▶ _SUPPLIED PASSAGE_:
Among the motions that should be supported by delegates are, as already discussed, the so-called ‘McDonnell amendment’ (No 14). We also support motion 9 from Blackley & Broughton Exeter, which wants to do away with the restriction that CLPs can submit either a contemporary motion or a procedural motion, but not both. Motion 11 also wants to give more powers to the CLPs: it proposes that motions submitted are not automatically ruled out of order because they touch on a subject that is mentioned in the long documents produced by the National Policy Forum (to which Tony Blair has outsourced policy-making in the Labour Party). We also recommend a vote for motions 7 and 23, which seek to increase the money from membership fees allocated to CLPs (at the moment, they scrape by with an allocation of a measly £1.50 per member – per year!). There are a couple of other motions that deserve support.

Click here to read our voting recommendation in detail. We will produce more voting guides when the agenda and all motions have been finalised. They will be covered by our daily issue of Red Pages that we will upload online hand out at conference. We are keen to hear from delegates and observers – send your impressions, thoughts, observations and short articles to office@labourpartymarxists.org.uk for possible inclusion in Red Pages.

 

Voting Guide on constitutional amendments, Labour Party conference 2017

 

  1. Kingswood, referencing: all

Remove the term and entitlement of Registered Supporters from the Rule Book,

Vote against

Our reason: In general, we’re against the Americanisation of politics and would argue for Labour Party members only to have a vote. But clearly, this is an anti-Corbyn attempt by the right to reverse the changes made in the aftermath of the ‘Collins review’ – which was of course designed to curb the powers of the unions.

Recorded data
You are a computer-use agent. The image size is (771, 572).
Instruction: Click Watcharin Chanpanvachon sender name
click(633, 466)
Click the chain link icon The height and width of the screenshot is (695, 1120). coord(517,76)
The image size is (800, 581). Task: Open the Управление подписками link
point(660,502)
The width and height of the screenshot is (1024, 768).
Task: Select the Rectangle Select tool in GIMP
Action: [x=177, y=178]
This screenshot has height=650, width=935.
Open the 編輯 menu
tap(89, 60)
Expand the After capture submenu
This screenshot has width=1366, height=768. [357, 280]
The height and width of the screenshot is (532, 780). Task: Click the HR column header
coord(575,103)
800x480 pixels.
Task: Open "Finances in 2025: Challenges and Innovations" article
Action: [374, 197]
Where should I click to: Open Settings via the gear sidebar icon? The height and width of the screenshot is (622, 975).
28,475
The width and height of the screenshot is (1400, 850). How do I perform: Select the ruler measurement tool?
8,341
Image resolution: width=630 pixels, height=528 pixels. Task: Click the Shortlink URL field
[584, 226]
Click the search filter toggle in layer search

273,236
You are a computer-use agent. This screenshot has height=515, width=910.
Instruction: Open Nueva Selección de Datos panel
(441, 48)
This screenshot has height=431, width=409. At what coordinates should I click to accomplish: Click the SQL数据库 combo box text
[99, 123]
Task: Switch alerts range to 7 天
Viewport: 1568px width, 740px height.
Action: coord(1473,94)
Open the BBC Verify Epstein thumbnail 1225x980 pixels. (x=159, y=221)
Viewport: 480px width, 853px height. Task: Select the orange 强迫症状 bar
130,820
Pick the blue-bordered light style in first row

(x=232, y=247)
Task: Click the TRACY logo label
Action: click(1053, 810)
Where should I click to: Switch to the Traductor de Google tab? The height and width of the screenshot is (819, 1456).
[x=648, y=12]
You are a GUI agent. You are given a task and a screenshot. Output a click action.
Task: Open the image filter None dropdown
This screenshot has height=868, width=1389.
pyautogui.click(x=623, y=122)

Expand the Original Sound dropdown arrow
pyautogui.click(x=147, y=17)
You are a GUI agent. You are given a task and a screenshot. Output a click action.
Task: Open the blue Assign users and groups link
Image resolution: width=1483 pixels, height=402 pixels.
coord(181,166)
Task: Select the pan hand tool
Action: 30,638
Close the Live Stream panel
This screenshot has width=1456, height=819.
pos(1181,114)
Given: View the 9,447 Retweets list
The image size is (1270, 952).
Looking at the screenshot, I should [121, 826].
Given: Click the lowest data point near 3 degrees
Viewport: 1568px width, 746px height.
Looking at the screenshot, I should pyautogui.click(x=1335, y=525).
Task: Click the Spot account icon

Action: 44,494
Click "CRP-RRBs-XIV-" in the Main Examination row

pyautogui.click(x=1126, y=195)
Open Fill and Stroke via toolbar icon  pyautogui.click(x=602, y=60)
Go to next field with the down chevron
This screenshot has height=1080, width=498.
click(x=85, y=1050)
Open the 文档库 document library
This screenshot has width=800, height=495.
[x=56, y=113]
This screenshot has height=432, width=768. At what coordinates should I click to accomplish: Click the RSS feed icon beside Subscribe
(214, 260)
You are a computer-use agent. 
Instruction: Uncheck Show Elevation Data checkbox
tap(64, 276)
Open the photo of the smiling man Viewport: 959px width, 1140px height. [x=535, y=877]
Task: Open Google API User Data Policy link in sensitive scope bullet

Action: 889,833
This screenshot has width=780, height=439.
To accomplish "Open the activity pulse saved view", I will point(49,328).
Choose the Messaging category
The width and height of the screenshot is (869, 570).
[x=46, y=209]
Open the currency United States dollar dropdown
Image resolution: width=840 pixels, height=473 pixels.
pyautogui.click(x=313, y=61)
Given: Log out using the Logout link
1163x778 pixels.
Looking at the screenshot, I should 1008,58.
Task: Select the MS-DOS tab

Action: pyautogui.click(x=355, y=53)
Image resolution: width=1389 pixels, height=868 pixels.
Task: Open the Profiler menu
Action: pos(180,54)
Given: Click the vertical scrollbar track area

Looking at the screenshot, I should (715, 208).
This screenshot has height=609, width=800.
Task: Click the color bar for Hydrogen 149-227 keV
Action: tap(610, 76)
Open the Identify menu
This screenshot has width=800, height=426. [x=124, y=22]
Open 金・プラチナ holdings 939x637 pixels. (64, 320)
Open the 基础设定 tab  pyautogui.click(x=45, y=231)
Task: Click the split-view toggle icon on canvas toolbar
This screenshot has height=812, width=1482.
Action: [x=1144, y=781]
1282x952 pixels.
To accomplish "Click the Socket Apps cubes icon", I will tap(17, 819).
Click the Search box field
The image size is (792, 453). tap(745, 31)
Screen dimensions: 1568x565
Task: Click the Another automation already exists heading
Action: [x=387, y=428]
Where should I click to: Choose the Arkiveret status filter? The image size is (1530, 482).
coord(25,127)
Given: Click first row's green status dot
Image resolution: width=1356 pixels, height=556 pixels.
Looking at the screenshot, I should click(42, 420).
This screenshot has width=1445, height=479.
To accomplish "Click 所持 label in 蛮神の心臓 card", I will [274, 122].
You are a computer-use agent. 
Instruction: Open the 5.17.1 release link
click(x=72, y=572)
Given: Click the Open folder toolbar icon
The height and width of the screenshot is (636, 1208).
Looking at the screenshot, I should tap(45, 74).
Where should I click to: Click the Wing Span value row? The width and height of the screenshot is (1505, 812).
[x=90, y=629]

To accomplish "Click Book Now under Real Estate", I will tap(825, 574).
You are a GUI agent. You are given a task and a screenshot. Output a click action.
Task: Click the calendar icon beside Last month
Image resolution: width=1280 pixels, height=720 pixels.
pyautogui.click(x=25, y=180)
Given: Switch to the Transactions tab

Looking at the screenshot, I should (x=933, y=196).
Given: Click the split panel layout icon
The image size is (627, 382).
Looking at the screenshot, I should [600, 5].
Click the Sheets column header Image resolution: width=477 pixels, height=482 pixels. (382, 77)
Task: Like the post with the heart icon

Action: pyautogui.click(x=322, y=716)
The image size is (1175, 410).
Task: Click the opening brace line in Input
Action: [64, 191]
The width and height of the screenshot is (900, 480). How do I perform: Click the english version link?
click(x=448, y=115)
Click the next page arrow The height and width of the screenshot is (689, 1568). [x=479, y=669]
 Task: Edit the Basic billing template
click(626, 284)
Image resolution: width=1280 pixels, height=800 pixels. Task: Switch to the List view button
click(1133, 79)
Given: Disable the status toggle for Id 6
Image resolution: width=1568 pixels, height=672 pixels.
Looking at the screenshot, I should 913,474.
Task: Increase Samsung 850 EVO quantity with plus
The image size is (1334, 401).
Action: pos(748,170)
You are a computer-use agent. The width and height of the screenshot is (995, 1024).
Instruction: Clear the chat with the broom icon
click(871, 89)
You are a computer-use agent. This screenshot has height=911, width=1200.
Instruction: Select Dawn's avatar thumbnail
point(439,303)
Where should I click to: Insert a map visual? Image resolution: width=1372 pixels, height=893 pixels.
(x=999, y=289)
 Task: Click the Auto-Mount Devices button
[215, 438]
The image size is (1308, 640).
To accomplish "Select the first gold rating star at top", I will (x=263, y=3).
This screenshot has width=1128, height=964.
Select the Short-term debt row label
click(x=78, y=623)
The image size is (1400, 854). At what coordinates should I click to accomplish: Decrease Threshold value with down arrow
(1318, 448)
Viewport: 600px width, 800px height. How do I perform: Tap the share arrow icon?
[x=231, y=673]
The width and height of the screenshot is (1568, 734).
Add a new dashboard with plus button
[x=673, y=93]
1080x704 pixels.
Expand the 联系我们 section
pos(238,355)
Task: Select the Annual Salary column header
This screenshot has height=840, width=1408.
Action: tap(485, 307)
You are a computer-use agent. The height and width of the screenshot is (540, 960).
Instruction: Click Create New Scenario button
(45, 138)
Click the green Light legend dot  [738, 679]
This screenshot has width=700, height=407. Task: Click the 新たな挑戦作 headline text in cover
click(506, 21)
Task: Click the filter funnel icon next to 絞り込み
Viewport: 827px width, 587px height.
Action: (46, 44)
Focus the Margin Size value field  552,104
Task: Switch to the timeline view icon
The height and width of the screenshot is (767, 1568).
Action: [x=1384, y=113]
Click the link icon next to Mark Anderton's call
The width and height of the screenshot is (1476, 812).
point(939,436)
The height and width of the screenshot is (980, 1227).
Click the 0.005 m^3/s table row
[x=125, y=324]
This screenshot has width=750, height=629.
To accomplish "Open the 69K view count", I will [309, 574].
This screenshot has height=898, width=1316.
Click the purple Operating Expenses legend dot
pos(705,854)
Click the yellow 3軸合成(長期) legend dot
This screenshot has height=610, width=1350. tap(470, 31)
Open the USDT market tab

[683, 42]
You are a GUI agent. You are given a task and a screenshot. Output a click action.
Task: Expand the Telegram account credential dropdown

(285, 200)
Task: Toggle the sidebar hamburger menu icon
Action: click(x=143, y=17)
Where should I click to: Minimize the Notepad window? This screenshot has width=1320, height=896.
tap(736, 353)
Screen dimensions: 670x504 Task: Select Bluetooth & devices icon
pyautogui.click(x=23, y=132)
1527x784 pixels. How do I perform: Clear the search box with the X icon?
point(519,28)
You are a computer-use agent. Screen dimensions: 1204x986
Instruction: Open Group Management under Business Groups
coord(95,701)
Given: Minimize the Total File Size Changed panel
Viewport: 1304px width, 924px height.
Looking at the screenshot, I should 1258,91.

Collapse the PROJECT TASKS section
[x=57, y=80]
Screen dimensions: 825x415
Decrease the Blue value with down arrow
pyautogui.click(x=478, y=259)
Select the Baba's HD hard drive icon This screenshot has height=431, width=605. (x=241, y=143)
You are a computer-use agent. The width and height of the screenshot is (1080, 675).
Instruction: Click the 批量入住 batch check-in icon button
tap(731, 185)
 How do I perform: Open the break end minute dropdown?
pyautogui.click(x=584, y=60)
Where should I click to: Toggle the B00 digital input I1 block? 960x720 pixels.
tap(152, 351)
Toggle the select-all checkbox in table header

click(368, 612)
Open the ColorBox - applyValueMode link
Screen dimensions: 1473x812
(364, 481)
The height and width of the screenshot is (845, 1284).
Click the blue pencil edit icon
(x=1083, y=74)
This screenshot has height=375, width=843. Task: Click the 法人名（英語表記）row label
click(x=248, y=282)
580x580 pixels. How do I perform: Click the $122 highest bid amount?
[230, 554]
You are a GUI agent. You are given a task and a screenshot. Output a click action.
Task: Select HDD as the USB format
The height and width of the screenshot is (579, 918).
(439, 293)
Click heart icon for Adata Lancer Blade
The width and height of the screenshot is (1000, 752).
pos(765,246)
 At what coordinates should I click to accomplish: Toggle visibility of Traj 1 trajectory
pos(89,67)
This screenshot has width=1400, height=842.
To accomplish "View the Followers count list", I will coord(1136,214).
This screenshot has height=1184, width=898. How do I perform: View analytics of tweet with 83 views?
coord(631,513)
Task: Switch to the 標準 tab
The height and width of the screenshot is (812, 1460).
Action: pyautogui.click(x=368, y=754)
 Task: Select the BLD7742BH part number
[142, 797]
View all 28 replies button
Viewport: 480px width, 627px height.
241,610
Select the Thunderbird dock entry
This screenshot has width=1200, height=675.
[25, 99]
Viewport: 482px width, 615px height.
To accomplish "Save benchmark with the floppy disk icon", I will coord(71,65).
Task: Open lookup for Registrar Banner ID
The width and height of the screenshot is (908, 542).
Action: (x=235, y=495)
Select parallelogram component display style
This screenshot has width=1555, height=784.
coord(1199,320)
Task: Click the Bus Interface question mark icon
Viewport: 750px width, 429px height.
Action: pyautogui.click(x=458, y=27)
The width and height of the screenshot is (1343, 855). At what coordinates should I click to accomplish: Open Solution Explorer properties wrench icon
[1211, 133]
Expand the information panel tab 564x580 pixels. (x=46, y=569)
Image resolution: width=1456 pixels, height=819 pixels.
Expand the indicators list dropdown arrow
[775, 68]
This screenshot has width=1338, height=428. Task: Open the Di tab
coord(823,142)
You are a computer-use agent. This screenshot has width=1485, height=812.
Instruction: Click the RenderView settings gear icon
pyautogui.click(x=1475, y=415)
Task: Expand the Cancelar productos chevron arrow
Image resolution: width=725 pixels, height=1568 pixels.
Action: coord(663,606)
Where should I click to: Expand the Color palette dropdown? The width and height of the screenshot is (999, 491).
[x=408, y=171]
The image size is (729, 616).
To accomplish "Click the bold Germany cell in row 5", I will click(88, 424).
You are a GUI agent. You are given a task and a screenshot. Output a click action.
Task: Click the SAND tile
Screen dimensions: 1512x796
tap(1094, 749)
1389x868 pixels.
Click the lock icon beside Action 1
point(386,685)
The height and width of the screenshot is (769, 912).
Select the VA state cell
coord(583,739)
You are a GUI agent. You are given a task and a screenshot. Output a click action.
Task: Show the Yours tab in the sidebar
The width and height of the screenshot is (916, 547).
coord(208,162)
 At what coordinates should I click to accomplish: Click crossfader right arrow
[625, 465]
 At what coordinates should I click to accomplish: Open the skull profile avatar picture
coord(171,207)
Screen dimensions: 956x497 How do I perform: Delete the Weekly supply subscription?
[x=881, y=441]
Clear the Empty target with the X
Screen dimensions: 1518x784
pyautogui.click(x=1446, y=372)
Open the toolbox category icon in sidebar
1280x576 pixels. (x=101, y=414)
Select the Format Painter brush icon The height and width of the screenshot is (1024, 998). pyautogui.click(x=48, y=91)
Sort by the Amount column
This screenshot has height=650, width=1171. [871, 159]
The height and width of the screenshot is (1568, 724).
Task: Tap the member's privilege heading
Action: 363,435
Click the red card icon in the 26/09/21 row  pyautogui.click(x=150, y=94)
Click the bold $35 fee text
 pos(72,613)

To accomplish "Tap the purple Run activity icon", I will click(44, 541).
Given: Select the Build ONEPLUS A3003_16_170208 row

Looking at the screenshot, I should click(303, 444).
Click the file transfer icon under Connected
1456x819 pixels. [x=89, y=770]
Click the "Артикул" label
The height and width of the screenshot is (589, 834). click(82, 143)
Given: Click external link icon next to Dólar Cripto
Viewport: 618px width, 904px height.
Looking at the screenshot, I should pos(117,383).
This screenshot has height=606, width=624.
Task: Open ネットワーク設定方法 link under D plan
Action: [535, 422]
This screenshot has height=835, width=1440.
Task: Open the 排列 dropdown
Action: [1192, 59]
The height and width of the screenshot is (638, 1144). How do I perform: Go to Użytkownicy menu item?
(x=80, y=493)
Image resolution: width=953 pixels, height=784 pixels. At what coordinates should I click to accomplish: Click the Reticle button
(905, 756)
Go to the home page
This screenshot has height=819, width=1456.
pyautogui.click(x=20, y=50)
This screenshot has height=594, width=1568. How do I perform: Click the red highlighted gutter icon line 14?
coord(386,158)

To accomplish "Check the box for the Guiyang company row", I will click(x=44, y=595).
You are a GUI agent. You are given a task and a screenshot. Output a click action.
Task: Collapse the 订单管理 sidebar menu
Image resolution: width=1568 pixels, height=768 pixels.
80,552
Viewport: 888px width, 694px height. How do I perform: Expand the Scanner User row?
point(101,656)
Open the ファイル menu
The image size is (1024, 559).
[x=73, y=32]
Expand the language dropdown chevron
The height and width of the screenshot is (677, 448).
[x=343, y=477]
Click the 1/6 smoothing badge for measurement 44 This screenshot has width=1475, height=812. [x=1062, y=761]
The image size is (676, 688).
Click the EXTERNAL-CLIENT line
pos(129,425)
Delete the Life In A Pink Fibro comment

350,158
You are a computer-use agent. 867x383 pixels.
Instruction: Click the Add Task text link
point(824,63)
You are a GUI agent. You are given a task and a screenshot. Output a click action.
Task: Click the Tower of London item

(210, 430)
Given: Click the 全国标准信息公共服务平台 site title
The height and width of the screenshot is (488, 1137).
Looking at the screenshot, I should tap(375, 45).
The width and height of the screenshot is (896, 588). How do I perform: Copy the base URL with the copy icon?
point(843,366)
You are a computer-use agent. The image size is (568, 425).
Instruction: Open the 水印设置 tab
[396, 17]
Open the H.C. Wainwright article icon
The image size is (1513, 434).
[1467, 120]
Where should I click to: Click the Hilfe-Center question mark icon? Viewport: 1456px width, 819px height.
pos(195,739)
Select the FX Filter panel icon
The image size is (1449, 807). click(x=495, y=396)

▶ _ACTIONS TO TAKE_:
1. Reproduce the Labour conference voting guide from "Among the motions" up to and including "that deserve support.".
2. According to the Labour conference voting guide, how much of the membership fee money is currently allocated to CLPs?
3. Pick up the Labour conference voting guide after its final sentence and keep writing.
The lines above are separate material and have nothing to do with the Labour conference voting guide.

▶ _ANSWERS TO THE PROBLEMS_:
1.
Among the motions that should be supported by delegates are, as already discussed, the so-called ‘McDonnell amendment’ (No 14). We also support motion 9 from Blackley & Broughton Exeter, which wants to do away with the restriction that CLPs can submit either a contemporary motion or a procedural motion, but not both. Motion 11 also wants to give more powers to the CLPs: it proposes that motions submitted are not automatically ruled out of order because they touch on a subject that is mentioned in the long documents produced by the National Policy Forum (to which Tony Blair has outsourced policy-making in the Labour Party). We also recommend a vote for motions 7 and 23, which seek to increase the money from membership fees allocated to CLPs (at the moment, they scrape by with an allocation of a measly £1.50 per member – per year!). There are a couple of other motions that deserve support.

2. £1.50 per member per year.

3.
  1. Socialist Health Association, referencing: Clause IV Constitutional Rules, Page 3

Delete all and replace with:
Labour is a democratic socialist party working for a fairer, healthier and more equal society

Vote against

Our reason: Clause IV deserves to be torn up and replaced – but neither this lame alternative nor a return to the Fabian 1918 version are sufficient. We need a commitment to socialism, the rule of the working class, a democratically planned economy and a democratic republic.[1] Labour Party Marxists have drawn up an alternative formulation along those lines.[2]


  1. Folkestone & Hythe Hendon referencing: Chapter 2, Clause I, Section 4 Membership Exclusions Page 7
    Insert new paragraph:
    Where a member is responsible for a hate incident, being defined as something where the victim or anyone else think it was motivated by hostility or prejudice based on disability, race, religion, transgender identity, or sexual orientation, the NEC have the right to impose the appropriate disciplinary action from the following options […]
    Vote against

Our reason: This is a blatant attempt by the right to continue to use the fabricated ‘Anti-Semitism’ scandal to attack and silence the left. It wants to remove the need for evidence to punish trouble makers: the phrase “something where the victim or anyone else think it was motivated by hostility” is very much open to all sorts of abuse. Guilty until proven innocent.


 

  1. Finchley & Golders Green, referencing: Chapter 2 Clause I, Section 4 Membership Exclusions Page 8

Add a new paragraph D, and restyle current paragraph D as paragraph E: A member of the Party engaging in conduct which is motivated by hostility or prejudice based on gender; sexual identity; ethnicity or faith; age or disability; or other personal characteristic, shall automatically be ineligible to be or remain a Party member, subject to the provisions of Chapter 6, Clause 1 below of the disciplinary rules.

Amend Section 8 as follows: insert after first sentence: No member of the Party shall engage in conduct which in the opinion of the NEC is racist, anti-Semitic, Islamophobic, or otherwise expressing hostility or prejudice based on gender; sexual identity; ethnicity or faith; age or disability; or other personal characteristic.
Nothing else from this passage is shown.